If an electrode is applied to a specific brain region during “awake” neurosurgery, the patient may experience a strong desire to perform a related action and may even be mistaken about whether he has done so. For example, the study Movement intention after parietal cortex stimulation in humans (Karen Reilly et al, 2009), cited over 100 times at Pub Med, reported on patients undergoing awake brain surgery …

Reilly’s work appears to demonstrate that a sense of agency—and free will—can be elicited by direct brain stimulation. It implies that free will is probably an illusion. Materialists frequently cite this and similar research as evidence that the experiential illusion of free will is created by natural activities within the brain: …

The materialist interpretation of Reilly’s work is a misunderstanding of what the research actually shows. However, a genuine understanding requires a bit of background on the nature of agency in human beings.
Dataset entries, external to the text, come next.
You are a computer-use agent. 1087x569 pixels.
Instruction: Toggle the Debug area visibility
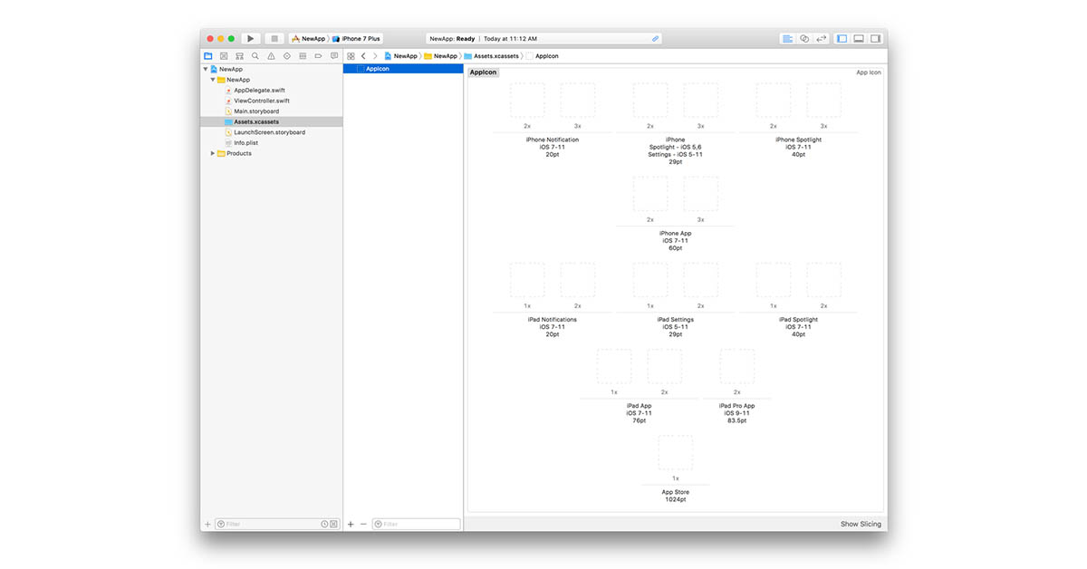pos(859,38)
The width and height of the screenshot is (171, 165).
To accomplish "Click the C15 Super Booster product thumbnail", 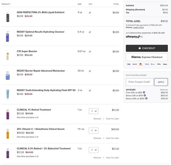I will pyautogui.click(x=8, y=55).
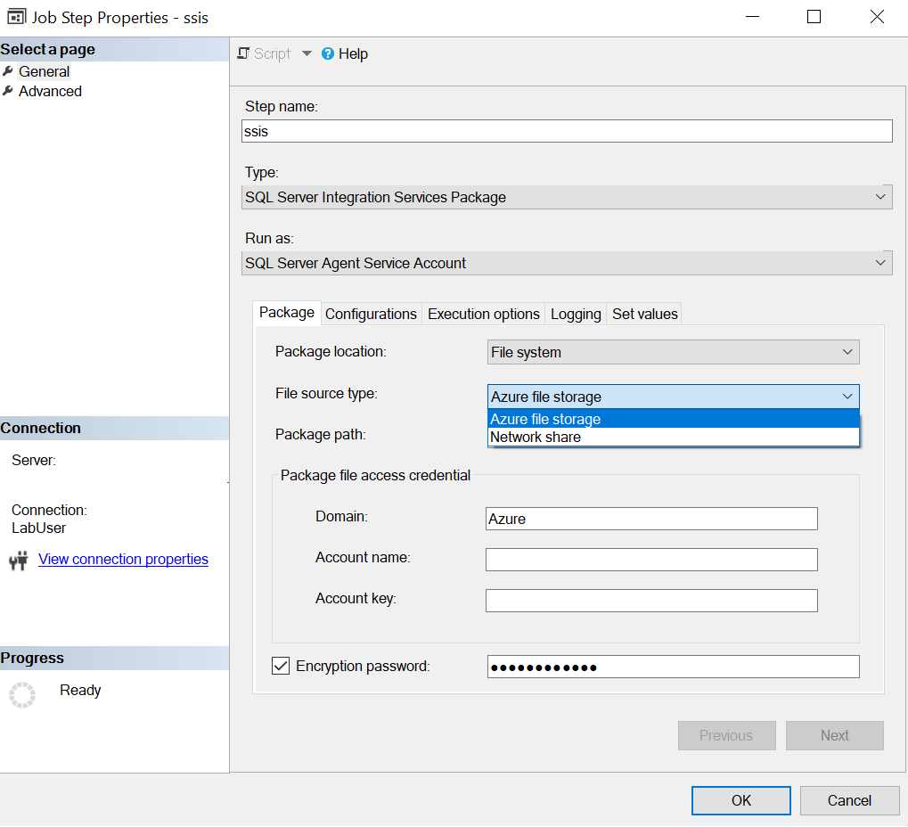
Task: Click inside the Step name input field
Action: tap(567, 131)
The classical understanding of the soul derived from Plato and Aristotle—which is, I think, correct—is that the immaterial aspect of the human soul consists of the intellect and the will. The intellect thinks abstract thoughts about universal things (mathematics, morality, etc.) and the will follows on the immaterial intellect. The will is naturally free in the sense that it is not determined by matter. More.

See also: How can we believe in naturalism if we have no choice?

3 Replies to “Michael Egnor: Does brain stimulation research challenge free will?

  1. 1
    polistra says:

    Nope. Electronic stimulation is no different from drug-induced desires. People have been using alcohol, ergot, and other chemicals to create or eliminate “will” for thousands of years.

  2. 2
    jdk says:

    Entirely off-topic, but there is no current appropriate thread: here is a neat article about a young woman graduate student who has solved a critical problem with quantum computing, for of you interested in both quantum mechanics, AI via quantum computing, and information.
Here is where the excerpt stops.